___ PAGE EXTRACT

A certain measure of confusion on this point results from the fact that some of what constitutes "international law" within the regime of international law is also U.S. law, or may provide the basis for the exercise of U.S. constitutional powers, under the Constitution. In such cases (to which I turn presently) there is no intrinsic conflict between international law and the U.S. constitutional regime. But it is nonetheless important to keep the two spheres analytically distinct. Some international law is U.S. law, but some is not. And all international law that is U.S. law or is made into U.S. law must then be understood and applied as U.S. law, and not as external "international law." Its meaning is its U.S. law meaning, and its interpretation is committed to U.S. constitutional actors.
Let us consider, then, the three broad categories of international law in terms of their legal force within the U.S. constitutional regime: treaties to which the United States is a party, nontreaty executive agreements, and customary international law (CIL) norms and principles.
A. The Trouble with Treaties
Treaties of the United States are part of the "supreme Law of the Land," under the clear terms of Article VI. The Supreme Law Clause states that, after the Constitution and federal statutes, "all Treaties made, or which shall be made, under the Authority of the United States, shall be the supreme Law of the Land." (28) And some extremely important treaties, central to the regime of international law and obviously highly relevant to the conduct of war, are explicitly part of U.S. law. These include, most prominently, the U.N. Charter, the Geneva Conventions, the Convention Against Torture, and the statute of the International Court of Justice. These treaties are part of supreme federal law, by virtue of their enactment as such pursuant to the constitutional process for treatymaking specified in Article II of the Constitution: the President has power, "by and with the Advice and Consent of the Senate, to make Treaties, provided two thirds of the Senators present concur." (29)
But it is important to keep in mind that when international treaties become domestic law, they are U.S. law. They may--they obviously do--also have legal force as international law and consequently give rise to obligations within the legal regime of international law. But the force and the interpretation they have as law within those two different legal regimes--the U.S. constitutional regime and the regime of international law--may be quite different. There are important constitutional limitations on the legal force of treaties as a matter of U.S. law. I offer four simple but important points about treaties' status under the U.S. Constitution.
First, and most obviously, a treaty may not override the Constitution. The Constitution is "higher" federal law; the Constitution trumps treaties. Just as the Constitution prevails over any inconsistent statute enacted by Congress (30) or any inconsistent executive act taken by the President (31) or (in theory at least) any inconsistent decision of the judiciary, (32) the Constitution prevails over any provision contained in a federal treaty that is inconsistent with a rule specified in the text of the Constitution.
The principle is obvious enough in the abstract; it is when one thinks about what this means in practice that the power of this principle begins to become clear. It follows, for example, that a treaty cannot deprive Congress, the President, or the courts of any of their constitutional powers. Nor can a treaty override constitutional rights of U.S. citizens. (A treaty provision cannot impair First Amendment or Fifth Amendment rights, for example.) Thus, a treaty cannot override or impair Congress's constitutional power to declare war or the President's constitutional executive power and military power as Commander in Chief (whatever these are understood to be). (33)

______
___ SUPPLIED DATA

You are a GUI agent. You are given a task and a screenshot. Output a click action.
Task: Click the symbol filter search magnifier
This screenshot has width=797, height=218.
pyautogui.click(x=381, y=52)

______

▶ WHAT TO DO
Decide whether each statement agrees with the treaties passage. Answer yes or no, and quote the words from the passage that settle it.
1. The Geneva Conventions are explicitly part of U.S. law.
2. A treaty provision can impair First Amendment rights.
3. Treatymaking requires the concurrence of two thirds of the Senators present.
The material plays no part in this exercise.

▶ FINISHED ANSWER
1. Yes: "These include, most prominently, the U.N. Charter, the Geneva Conventions, the Convention Against Torture, and the statute of the International Court of Justice."
2. No: "A treaty provision cannot impair First Amendment or Fifth Amendment rights, for example."
3. Yes: "provided two thirds of the Senators present concur."